The Church of the Nativity was originally constructed above the grotto where Jesus was born. The original basilica constructed by St. Helena was eventually destroyed, but you can still see the sixth century basilica built by Justinian I, as well as expansions and improvements made over the years. The church is currently shared by Roman Catholic, Greek Orthodox and Armenian monastic organizations.
Christians from all over the world come to Bethlehem to celebrate Christmas. In addition to prayers at the Church of the Nativity, celebrations often include lavish decorations, open-air concerts, marching bands and a 55-foot Christmas tree.
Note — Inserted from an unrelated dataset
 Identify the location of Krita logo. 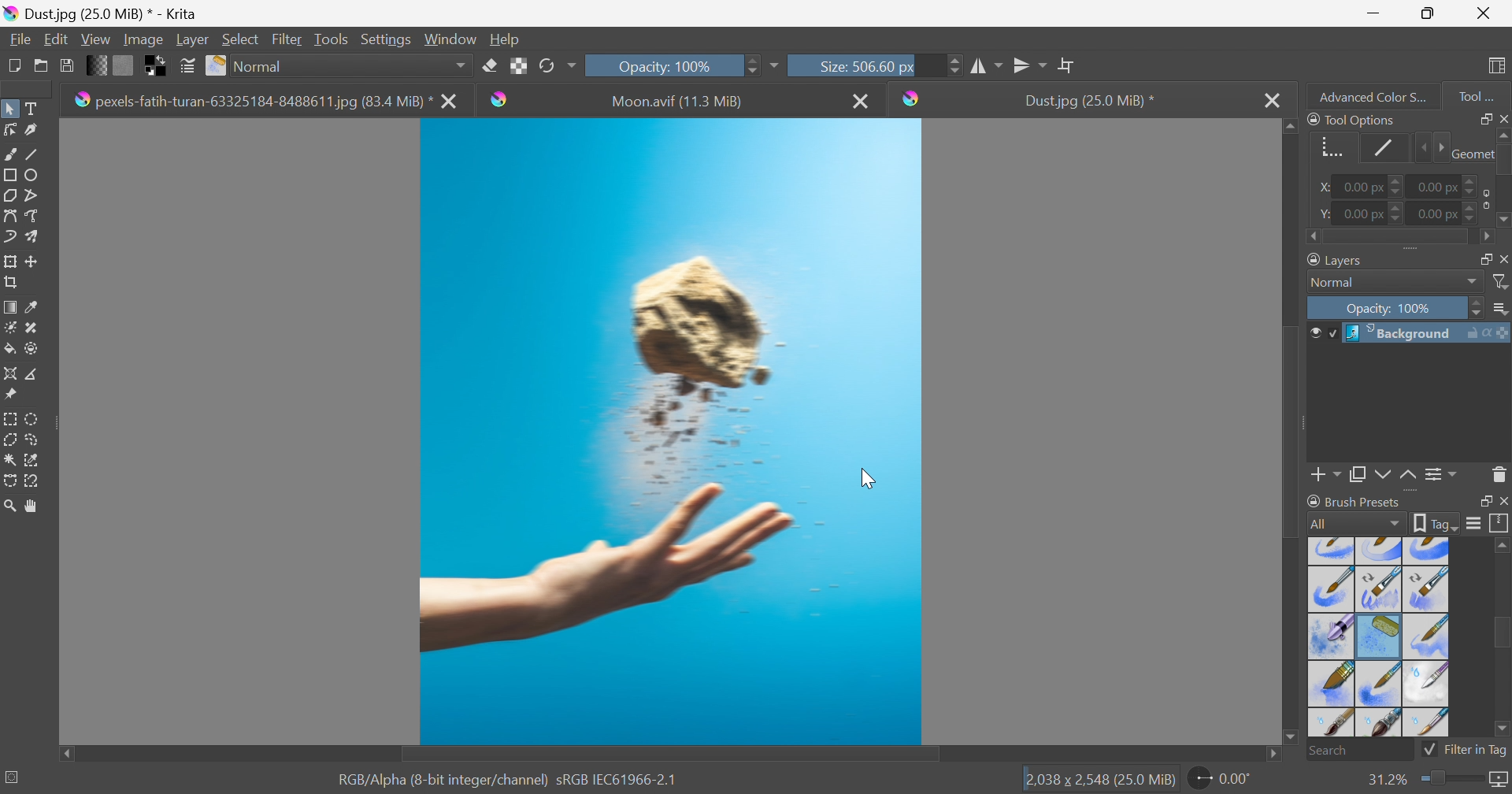
(912, 99).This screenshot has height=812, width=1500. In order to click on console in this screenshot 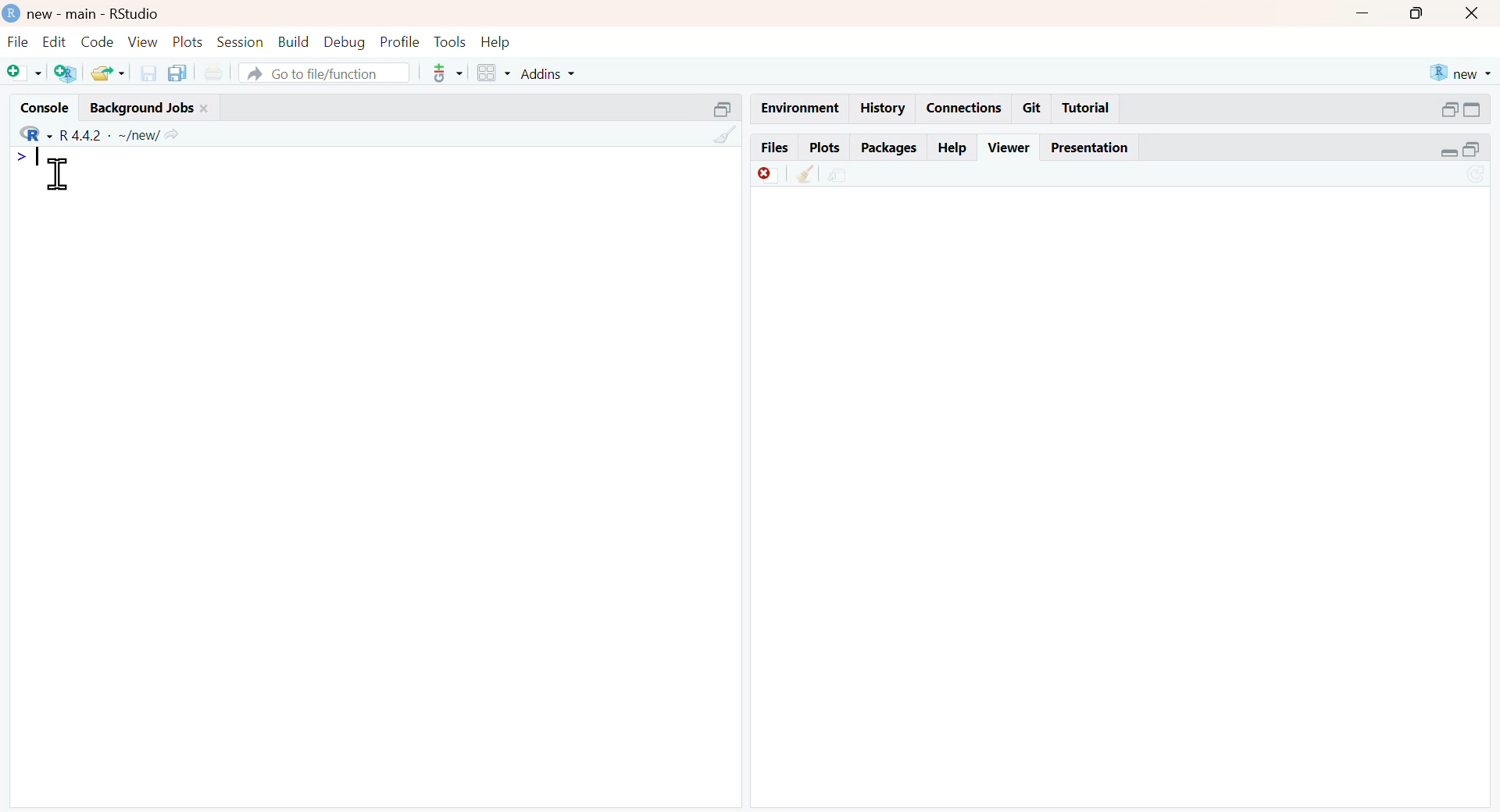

Thousands gather in Manger Square to join in the festival.
No matter what time of year you visit, you'll note that today, Manger Square is a welcoming pedestrian plaza with shady benches and marble fountains. It is a meeting place for locals and a great stop for pilgrims to rest and rejuvenate before continuing on their tour.
A few minutes away from Manger Square is the Milk Grotto, where the Holy Family took refuge during the Slaughter of the Innocents, before their flight into Egypt. While Mary was nursing Jesus here, a drop of milk fell to the ground, turning it white. Nursing mothers come to the site to scrape the stone and mix it in water for drinking to enhance their milk. Would-be mothers often place a rock from the grotto under their pillows to encourage fertility.
Just east of Bethlehem is the Christian town of Beit Sahour, which houses Shepherd's Field. It was here that the shepherds saw the Star of the Nativity. The ruins of an ancient church and monastery can be seen, including a large lintel decorated with crosses.